It wasn't clear if that was temporal or spatial; at least, it wasn't to the others who couldn't see forever. But for great distances, given the nature of this space-time continuum, it didn't seem to matter. The others put them high in orbit, and even on the far side of the moon. There they watched the skies, the infinite distances, and warned and foretold the others of coming evnts and current attractions.
One day Gregor, a young watcher on the moon, happened to look inwards for a moment. He focused on a neutrino passing quietly through his brain, entranced by what he saw. As he cranked the magnification towards infinity, the neutrino seemed to slow in its path, until finally it hung before him, a great globe, huger than the earth appeared the last time he noticed it.
The neutrino's spin somehow held constant, but as it otherwise froze in inner space for his perusal, time slowed to a crawl for Gregor. Eventually it stopped.
So, therefore, did his heart and life support system. Slowly, unaware of anything but the beauty of the two bodies on which he focused, the neutrino and Earth, Gregor died.

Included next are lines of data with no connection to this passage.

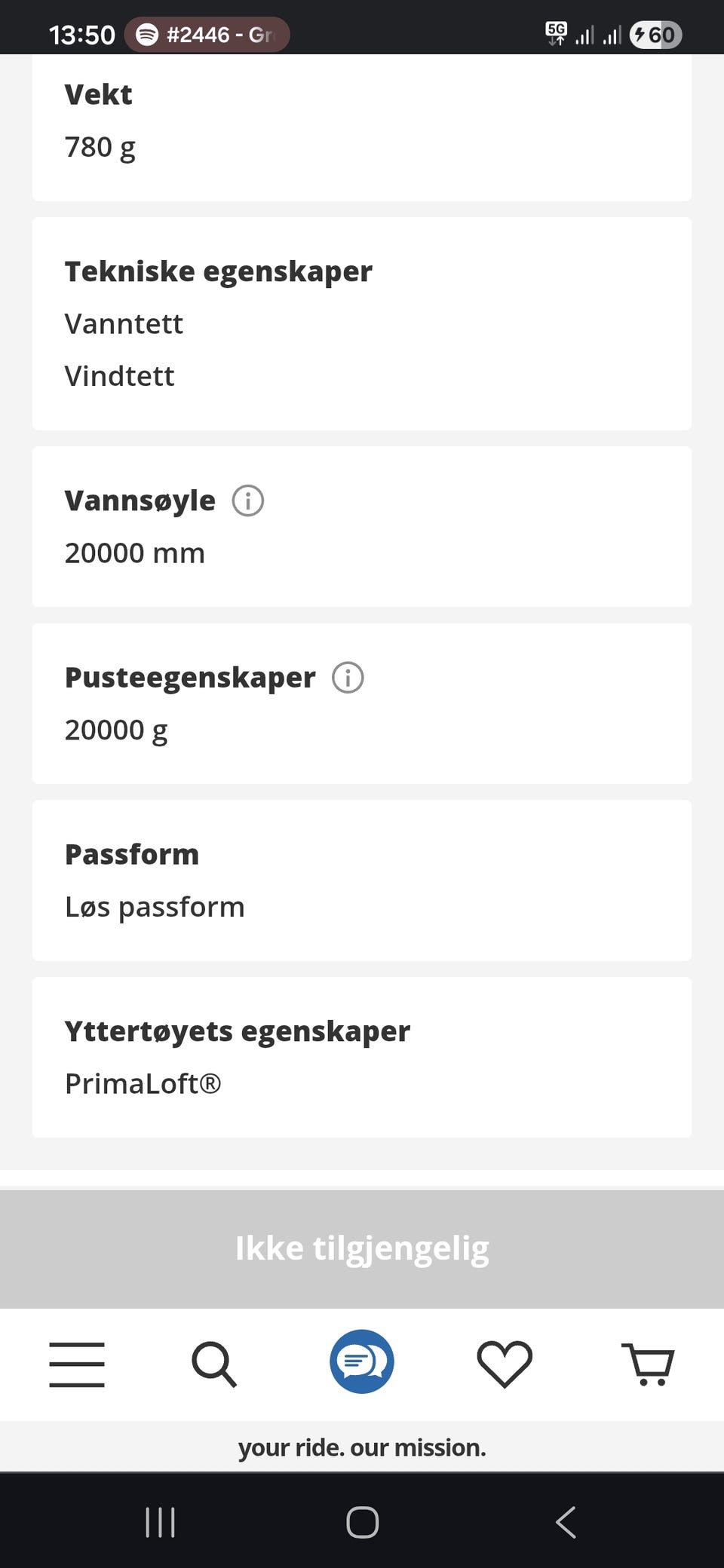Viewport: 724px width, 1568px height.
Task: Open the hamburger menu
Action: [x=77, y=1364]
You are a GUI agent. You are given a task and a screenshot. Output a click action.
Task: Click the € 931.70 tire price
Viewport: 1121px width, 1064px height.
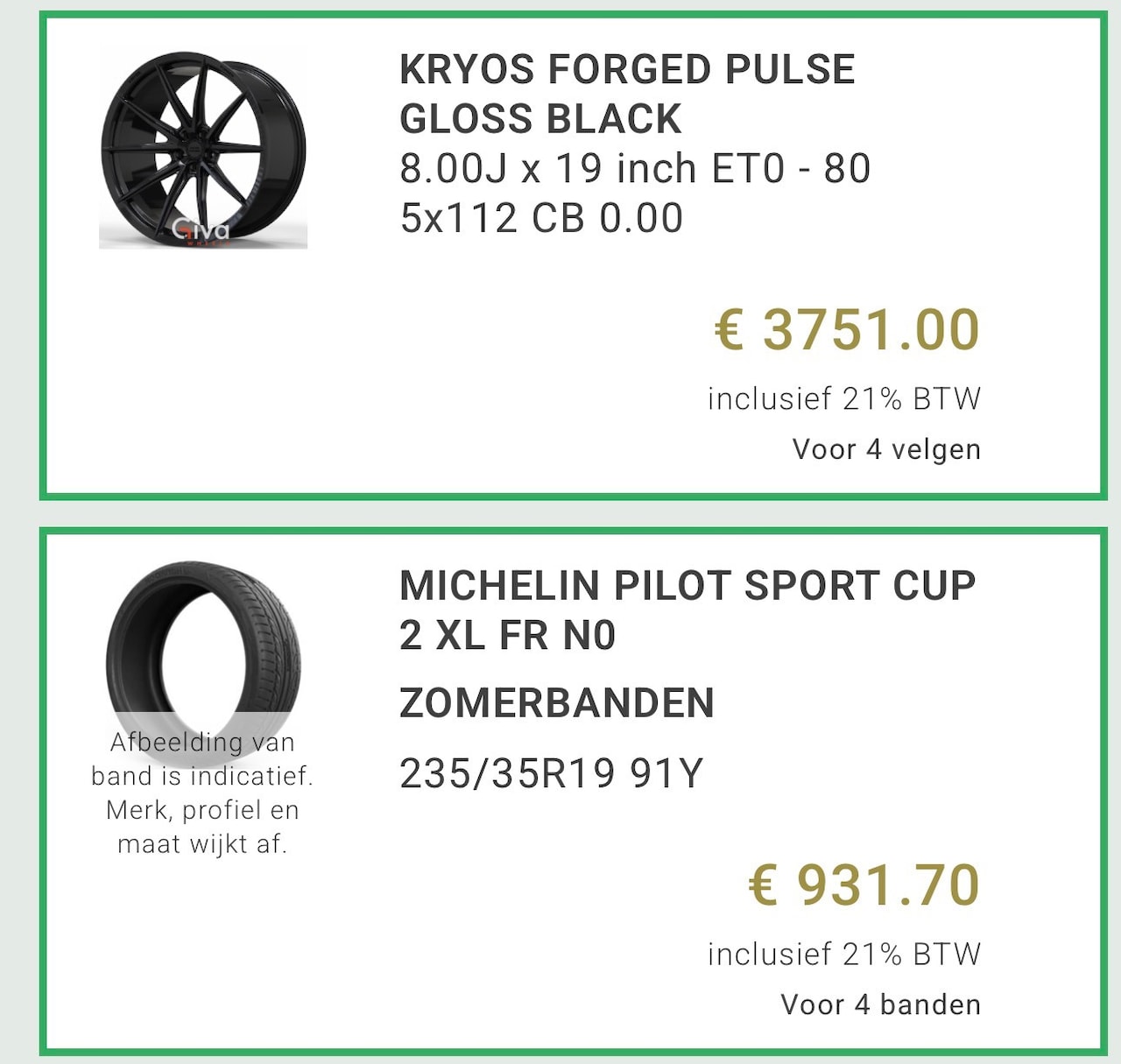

George was cold. His chest hurt. He hadn't Gregor's far sight, but he always knew when something was very wrong or very right with his twin. Shivering in the Savannah summer heat, he leaned against a pole and held his aching chest for a moment until the feeling passed. He hoped Gregor was OK. Inadvertently, he looked up just as it it got dark.
It was exactly noon.
The huge, mirrored gray sphere hung a few miles from the Earth for but a few moments. In those seconds, the Earth attempted to shift a few meters closer to the giant ball, which covered the whole sky from anywhere on Earth's surface where one could see it. Vast air masses boiled away towards the gargantuan intruder, along with billions of gallons of water, millions of tons of rock and soil, and countless plants, animals, humans, and human artifacts.
As suddenly as it appeared, the sphere disappeared -- just as the earthquakes began. It took several days for the grizzly rain of items returning to earth to cease; much of what fell was no longer identifable. The quakes went on for days. The planet eventually settled into its new orbit, mere meters from its previous one. The few survivors were effectively left in a new Stone Age. The air was too rare to breathe more than one half kilometer from sea level.
On the far side of the moon, Gregor's frozen corpse exploded, to be instantly buried by the megatons of refuse and rubble the neutrino had attracted in its brief giant phase. Now back to normal size, the neutrino continued placidly on its original path, undaunted by the new mountain it was passing through.
The moon, heavier, moved placidly on its new, slowly descending spiral orbit about its primary.